JA. Quel est votre rapport à l'environnement ?
PG. Il faut prendre l'environnement au sens large. Nous avons été toujours très impliqués dans la vie de la cité tant au niveau environnemental qu'économique ou sociétal. Nous animons beaucoup d'actions école-entreprise, recevons environ 80 stagiaires par an. Par ailleurs, j'ai toujours rêvé d'une "belle usine à la campagne" pour que nos collaborateurs travaillent dans des conditions de sécurité optimisées et réalisent des produits de qualité.
Des locaux propres, bien rangés, fonctionnels favorisent les conditions de vie et l'envie que l'on a de se mettre à la place du Client pour le convaincre. Je crois que nous l'avons ici. Rien que sur ce site, nous avons planté quelque 5 500 arbres et  arbustes et transformé l'obligation d'un bassin d'orage en l'opportunité d'un espace paysagé au bord de l'eau. De la même façon, nous avons innové en matière de tri sélectif et veillons dès la conception des produits à la recyclabilité des produits et composants que nous utilisons.

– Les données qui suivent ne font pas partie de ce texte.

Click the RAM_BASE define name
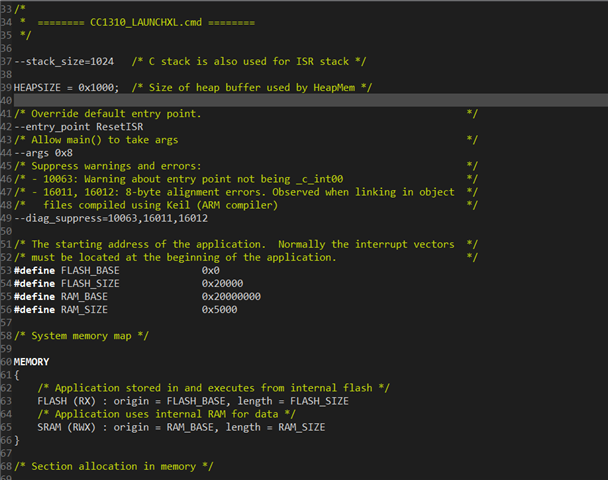This screenshot has height=480, width=608. tap(85, 296)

JA. Ce qui nous amène aux véhicules peu polluants…
PG. En effet, nous avons une version tout électrique de notre microbus en exploitation depuis 18 mois à Nantes, et en test en depuis 4 mois sur Paris en version Stop and Start (en collaboration avec Valeo). C'est ainsi, également, que nous travaillons sur un appel d'offres de La Poste sur un véhicule électrique.

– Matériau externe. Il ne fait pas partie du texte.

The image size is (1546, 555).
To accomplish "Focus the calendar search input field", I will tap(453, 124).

JA. Quels sont vos objectifs de croissance ?
PG. Le groupe Gruau est assez transparent et nous partageons avec l'ensemble des collaborateurs le cap à atteindre, à savoir 200 M€ et 6% de rentabilité d'exploitation à horizon 2010, et la manière dont nous comptons l'atteindre. Nous ne sommes pas "court-termistes". Je dirais que répondre à la demande du client n'est pas suffisant pour nous, pour le fidéliser, il faut le surprendre, le séduire et l'enthousiasmer. Et en terme d'actualité, je peux d'ores et déjà vous annoncer que nous venons de signer un nouveau marché pour Peugeot et Citroën, projet que nous présenterons à Francfort et dont la réalisation se fera à Laval.